## Extrait fourni
Dossier : ITA-13825-10

Référence : 2011 CF 508

Montréal (Québec), le 2 mai 2011

En présence de Me Richard Morneau, protonotaire

 

 

DANS L'AFFAIRE DE LA LOI DE L'IMPÔT SUR LE REVENU,

 

et

 

DANS L'AFFAIRE D'UNE COTISATION OU DES COTISATIONS ÉTABLIES PAR LE MINISTRE DU REVENU NATIONAL EN VERTU D'UNE OU PLUSIEURS DES LOIS SUIVANTES : LA LOI DE L'IMPÔT SUR LE REVENU, LE RÉGIME DE PENSIONS DU CANADA, LA LOI SUR L'ASSURANCE-EMPLOI,

 

CONTRE :

 

TONY BAROUD

201, CHEMIN DU GOLF, APP. 302

VERDUN (QUÉBEC)  H3E 1Z4

débiteur judiciaire

 

et

 

ME CHARLES TOUPIN

355, RUE DRAPEAU

BUREAU 212

LAVAL (QUÉBEC)  H7L 2B8

 

et

 

ME FRANCINE LEWIS

5, PLACE DU COMMERCE

BUREAU 250

VERDUN (QUÉBEC)  H3E 1M8

 

et

 

ME RICHARD LUPIEN

3, PLACE DU COMMERCE

BUREAU 500

MONTRÉAL (QUÉBEC)  H3E 1h7

 

tiers saisis

et

 

9210-5089 QUÉBEC INC.

7192, RUE CHOUINARD

MONTRÉAL (QUÉBEC)  H8N 2Z5

 

et

 

FATIMA ABDELMOUTALIB

7192, RUE CHOUINARD

MONTRÉAL (QUÉBEC)  H8N 2Z5

mises en cause

 

 

 

 

 

MOTIFS DE L’ORDONNANCE ET ORDONNANCE

 

[1]               VU l’ordonnance provisoire de saisie-arrêt émise par cette Cour le 10 février 2011 et la contestation engagée par après par les mises en cause quant aux procédures de saisie-arrêt dans le présent dossier (la contestation des mises en cause);

[2]               VU la lecture et l’analyse des diverses représentations écrites soumises par la créancière-saisissante (Sa Majesté) et les mises en cause relativement à la contestation de ces dernières, et ce, en fonction des ordonnances de cette Cour datées du 25 février et 14 avril 2011 établissant un échéancier pour ce faire;

[3]               VU l’audition des procureurs des parties le 29 avril 2011;

[4]               VU que la Cour est satisfaite en bout de ligne que la trame factuelle permettant de saisir le présent débat se trouve correctement décrit aux paragraphes 1 à 8 des représentations écrites de Sa Majesté déposées le 18 mars 2011 (les représentations de Sa Majesté du 18 mars 2011) et qui sont reproduits ici :

1.      Les mises en cause poursuivent le débiteur judiciaire, entre autres en dommages-intérêts. Dans le cadre de ces procédures, elles ont obtenu de la Cour supérieure le 19 août 2010 l’émission d’un bref de saisie avant jugement au motif que le recouvrement de leur créance avait été mis en péril par les agissements de M. Baroud.

## Lignes de données
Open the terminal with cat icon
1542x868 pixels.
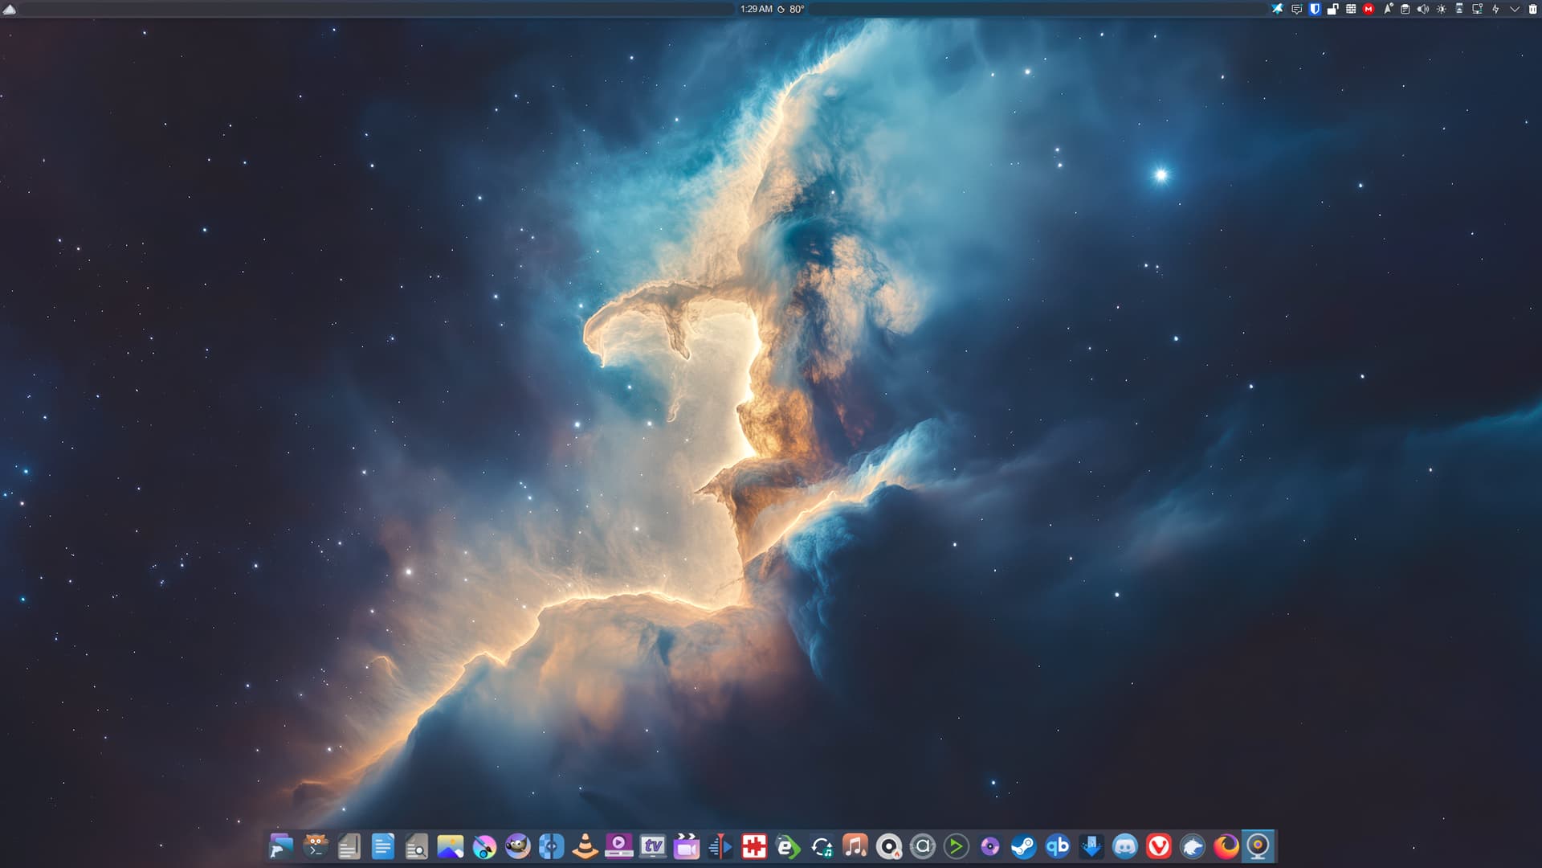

## Travail demandé
a: D'après l'extrait sur la saisie-arrêt, à quelle date la Cour a-t-elle émis l'ordonnance provisoire de saisie-arrêt ?
b: Poursuivez l'extrait sur la saisie-arrêt à partir de sa dernière phrase.

## Réponses attendues
a: Le 10 février 2011.

b:
2.      Le 25 août 2010, trois (3) immeubles furent ainsi saisis avant jugement :

(a)           L’immeuble situé au 201, chemin du Golf, app. 214 à Verdun (201-214);

(b)          L’immeuble situé au 201, chemin du Golf, app. 1007 à Verdun (201-1007);

(c)           L’immeuble situé au 201, chemin de la Pointe Sud app. 510 à Verdun (201-510).

3.      Le débiteur judiciaire a contesté ces saisies avant jugement devant la Cour supérieure et aucune décision ne paraît avoir été encore rendue sur cette question.

4.      Alors que cette contestation était toujours pendante, le débiteur judiciaire et son épouse ont voulu vendre leurs immeubles. Les saisies avant jugement l’en empêchaient.

5.      Les mises en cause et le débiteur judiciaire ont donc conclu deux conventions de mise sous écrou, l’une le 20 octobre 2010 visant les immeubles 201-214 et 201-1007, l’autre le 14 décembre 2010 visant l’immeuble 201-510.

6.      Le contenu des deux conventions est pratiquement identique. Les mises en cause consentaient à ce que les immeubles soient vendus et le débiteur judiciaire consentait à ce que le prix de vente qui lui revenait soit mis sous écrou auprès des notaires instrumentant, les tiers-saisis :

(a)     pour être remis au débiteur judiciaire si la saisie avant jugement était cassée ou si la poursuite était rejetée;

(b)     pour être remis aux mises en cause dans la mesure où elles obtenaient une décision favorable par le tribunal d’arbitrage constitué dans le cadre du litige civil les opposant au débiteur judiciaire.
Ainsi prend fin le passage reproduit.